Beyond dietary restrictions, there are financial and legislative restrictions on edible insects. Currently, insect agriculture is a niche market in most western countries. In the U.S., sourcing edible insects can be an expensive and time consuming affair. On popular insect retailers such as Entosense, dried crickets cost $39.99/lb, whereas the average ribeye steak costs $16.49/lb, pork roasts go for $4.09/lb and a whole chicken may retail for $1.28/lb. Additionally, The U.S. market has very little variety in edible insects. It’s relatively easy to order grasshoppers, crickets, mealworms, and some novelty insects such as scorpions domestically, but for a greater variety, a consumer will have to order overseas from farms internationally, such as Thailand Unique, an insect farm based in Thailand. International farms may offer more variety, including giant water bugs, weaver ant eggs and silkworm pupae, but the cost of international shipping pushes the price high above what is affordable for the average person.

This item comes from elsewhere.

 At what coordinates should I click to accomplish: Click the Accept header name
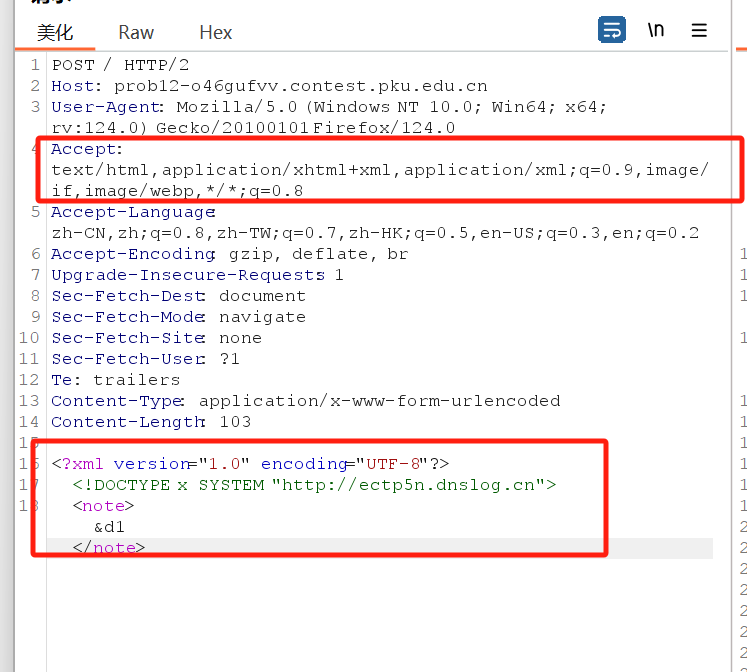coord(84,149)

A common argument from insect-ag supporters is that anyone can grow insects at home, thus making them incredibly accessible and affordable. While insects can be easily farmed in a person's home, it’s not as simple a solution as it seems. Between work, school and other responsibilities, many people simply don’t have the energy or resources to maintain an insect farm. Additionally, insect farming can be complicated in a rental situation, and most landlords won’t enjoy their renters keeping black soldier flies under their sink or mealworms in their cupboards.
In its current form, insect agriculture is not wholly accessible or practical for the average western consumer. An increase in demand and structural changes in our agricultural system could make these products more available to the average consumer. While this seems far off, a similar cultural shift has occurred for popular foods such as lobster and sushi. Sushi, for example, was practically unheard of in the US until the 1950s, and most consumers weren’t keen on eating raw fish. Sushi's popularity, however, exploded in the 1980’s, and you can now find sushi everywhere from high end restaurants to gas stations across the country. This same cultural shift could occur in insects, and we may see roasted crickets alongside tofu and tempeh at Trader Joes.
Adding insects to our diet and developing insect agriculture won’t “fix” climate change, but it is a part of the solution. While agriculture is a major contributor to climate change, it’s not the only thing that needs fixing. To make our planet livable for future generations, we need widespread changes, ranging from how we power our cities to how we produce our consumer goods. Eating insects and investing in insect agriculture, however, is a piece of the puzzle in combating climate change.
Even if it seems scary, you’ll never know if you like something if you don’t try it. If you’re feeling adventurous, grilled mealworm tempeh is a delicious option. If not, roasted crickets are the way to go.